- Born: June 1, 1954 Shikarpur, Sindh, Pakistan
- Died: March 1, 2019 (aged 64) Washington, D.C., United States
- Education: Doctor of Philosophy
- Alma mater: Sofia University, Bulgaria
- Occupations: Professor, philosopher
- Writing career
- Subject: Philosophy
- Movement: Progressive

= Jawayd Bhutto =

Pakistani philosopher and professor (1954–2019)
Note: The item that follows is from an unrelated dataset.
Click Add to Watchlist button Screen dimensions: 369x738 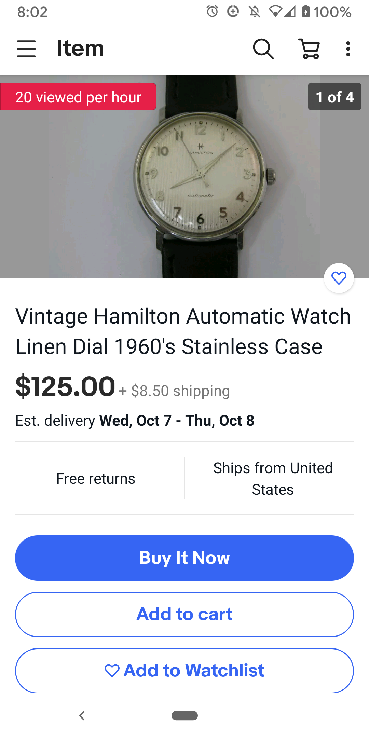pos(185,670)
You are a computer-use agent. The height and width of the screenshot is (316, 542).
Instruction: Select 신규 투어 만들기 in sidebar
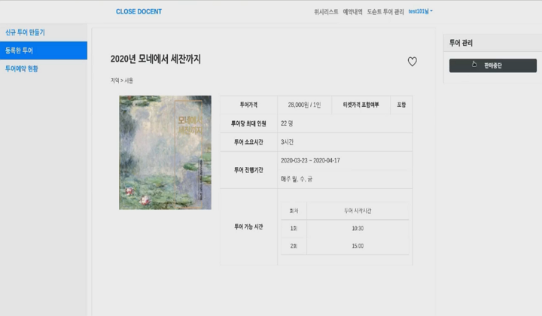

Jawayd Bhutto (جاويد ڀٽو) was a Sindhi philosopher and professor. He was killed on 1 March 2019 in Washington, D.C. after a dispute with a neighbor.

==Education==
Bhutto received primary and secondary education at his hometown Shikarpur, Sindh. He subsequently enrolled at Bolan University of Medical & Health Sciences for a Bachelor of Medicine, Bachelor of Surgery degree, but discontinued and studied philosophy at University of Karachi in 1980. After his masters he went to Sofia University Bulgaria to pursue a PhD in philosophy.

==Professional career==
He was an assistant professor and chairman of philosophy department at University of Sindh.

==Activism==
Bhutto started activism after his sister Fozia Bhutto's murder by an influential politician.

Bhutto was the husband of journalist Nafisa Hoodbhoy and brother-in-law of physicist Pervez Hoodbhoy.

== Death ==
Bhutto was shot dead on 1 March 2019 outside a convenience store in Washington, United States, by a neighbor, who was a heavy drinker and was often very rowdy and noisy. Bhutto had recently lodged a complaint against him with the building landlord. He was buried in his ancestral graveyard in Shikarpur district.